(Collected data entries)
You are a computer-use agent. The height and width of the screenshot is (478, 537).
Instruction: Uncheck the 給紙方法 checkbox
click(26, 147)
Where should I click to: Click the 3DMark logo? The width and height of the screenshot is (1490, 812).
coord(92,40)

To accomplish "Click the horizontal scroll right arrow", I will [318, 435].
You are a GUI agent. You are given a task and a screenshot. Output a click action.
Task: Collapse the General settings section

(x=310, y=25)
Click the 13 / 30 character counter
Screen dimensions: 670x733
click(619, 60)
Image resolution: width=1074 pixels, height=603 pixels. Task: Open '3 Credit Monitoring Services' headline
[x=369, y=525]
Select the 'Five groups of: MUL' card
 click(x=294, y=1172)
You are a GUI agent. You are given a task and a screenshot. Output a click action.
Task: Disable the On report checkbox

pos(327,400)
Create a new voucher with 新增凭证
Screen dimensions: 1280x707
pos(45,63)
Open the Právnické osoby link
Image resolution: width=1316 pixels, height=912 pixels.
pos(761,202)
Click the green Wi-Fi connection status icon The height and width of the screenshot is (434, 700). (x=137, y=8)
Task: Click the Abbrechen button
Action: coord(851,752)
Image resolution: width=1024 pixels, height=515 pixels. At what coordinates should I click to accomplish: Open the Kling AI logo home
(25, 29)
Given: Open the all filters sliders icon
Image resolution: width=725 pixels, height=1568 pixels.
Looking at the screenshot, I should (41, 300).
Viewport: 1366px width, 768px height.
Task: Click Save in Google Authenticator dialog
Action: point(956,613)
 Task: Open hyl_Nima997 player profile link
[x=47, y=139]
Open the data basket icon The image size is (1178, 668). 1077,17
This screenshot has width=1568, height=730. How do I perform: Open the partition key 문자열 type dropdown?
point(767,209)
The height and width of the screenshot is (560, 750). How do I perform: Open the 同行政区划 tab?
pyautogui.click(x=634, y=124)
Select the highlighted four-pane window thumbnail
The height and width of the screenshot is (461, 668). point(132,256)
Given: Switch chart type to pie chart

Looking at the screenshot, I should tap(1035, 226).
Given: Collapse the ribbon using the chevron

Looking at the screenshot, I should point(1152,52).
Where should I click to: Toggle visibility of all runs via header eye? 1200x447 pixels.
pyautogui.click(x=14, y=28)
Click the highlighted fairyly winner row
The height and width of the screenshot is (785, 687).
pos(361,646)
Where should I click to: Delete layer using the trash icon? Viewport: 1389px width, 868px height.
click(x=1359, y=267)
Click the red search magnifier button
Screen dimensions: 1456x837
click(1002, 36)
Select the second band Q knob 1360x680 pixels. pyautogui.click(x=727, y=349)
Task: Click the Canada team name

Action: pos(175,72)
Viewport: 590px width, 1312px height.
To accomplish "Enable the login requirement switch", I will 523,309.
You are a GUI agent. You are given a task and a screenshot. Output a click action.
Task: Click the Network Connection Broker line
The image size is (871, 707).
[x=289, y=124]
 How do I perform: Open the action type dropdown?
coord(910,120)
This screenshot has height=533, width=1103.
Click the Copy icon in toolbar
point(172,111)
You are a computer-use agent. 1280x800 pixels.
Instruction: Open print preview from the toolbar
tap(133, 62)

◆ **TASK TO COMPLETE**: Provide the count of lines in the records above that hold the word "will", with no other text.

◆ **RESULT OF THE EXERCISE**: 2